Given their financial woes and general air of uncertainty, it came as a bit of a surprise to learn that Racing Santander has stomped up 190.000€ for a place in Segunda B for its reserve side. When you consider the lack of action in assembling a first team squad, you can't help but feel that it's money down the drain should the first XI slip another division in May 2013. But that's enough of this doom-mongering, what of Racing Santander B and their home?
The history of Racing Reserves is, like so many teams in Spain, intertwined with a smaller, affiliated club. The club in question here is Rayo Cantabria, who was founded in 1926 as Rayo Sport in the Alto de Miranda district of Santander. The club played most of its football in the Tercera, but in 1959 came within a match of La Segunda, but lost out to SD Eibar in the play-offs. Following the restructuring of the league in the late 1980's, Rayo won promotion to Segunda B after winning the Cantabrian Tercera title in 1986-87. Unfortunately, their one and only season at this level ended in relegation with a total of just seven wins and nine draws in the 38 game season. The club shared the first team's old El Sardinero stadium up until 1988, when it moved just to the west of the city to Racing's new training complex, La Albericia. Up until 1993, Rayo acted as a subsidiary of Racing Santander, but this was to change when the Spanish Federation ruled that all affiliated teams must become assimilated into the professional club. So Rayo was reformed as Sociedad Deportiva Rayo Cantabria and Racing Santander set up its own reserve team, Real Racing B. You can read more about Rayo Cantabria here.
Real Racing B took up where Rayo had left off, doing well in the Tercera, but unable to navigate their way through the end of season play-offs. That changed in 1996-97 when promotion to Segunda B was earned thanks to their topping of a play-off group that featured CD Binéfar, Deportivo Alavés “B” and Club Haro Deportivo. Regrettably, their visit to the third tier was short and a 17th place finish saw the club relegated at the end of the season. Two years later and Racing B repeated the trick and spent another season in Segunda B, finishing 17th once again. In all, Racing B have been regular visitors to the third tier over the past decade, but have never managed a stay in excess of two seasons. Their best finish of 8th was achieved in 2005-06, but since 2010, life has been spent in the Tercera. The 2012-13 season will see the club return to Segunda B following the demotion of five teams and the payment of that 190.000€ bond to the RFEF.

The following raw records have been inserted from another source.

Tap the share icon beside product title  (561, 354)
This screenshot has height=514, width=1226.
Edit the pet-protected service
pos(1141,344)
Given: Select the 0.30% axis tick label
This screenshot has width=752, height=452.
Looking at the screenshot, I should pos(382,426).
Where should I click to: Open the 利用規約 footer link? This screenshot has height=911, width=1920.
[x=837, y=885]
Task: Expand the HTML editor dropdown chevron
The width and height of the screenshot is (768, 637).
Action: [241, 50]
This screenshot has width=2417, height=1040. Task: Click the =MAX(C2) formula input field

The club's training grounds at La Albericia underwent extensive rebuilding in 2009 and as a result, Racing B moved their home matches to La Maruca, a municipal athletics stadium to the south of the city, near the airport. Their sabbatical ended in August 2011 when La Albericia re-opened, and quite an impressive complex it is too, in a small and understated sort of way. Comprising of two natural pitches and two artificial surfaces, the main facilities are contained within a new three storey building that occupies the south west corner of the site. This hub houses club offices, gymnasium, treatment rooms, TV & Media centre, changing facilities and residential space for 18 of the club's young professionals. It also houses the complexes only spectator accommodation. The entire north side of the building is made up of a 600 seat tribuna that sits directly behind the southern goal of Racing B's main pitch. This sleek stand offers excellent views of the main arena and blends seamlessly into the profile of this modern facility. Does 600 seats offer enough in the way of accommodation? Well for the majority of time it does, but on the rare occasions that Racing B require a more space, the main Estadio El Sardinero is but a short jaunt back into town.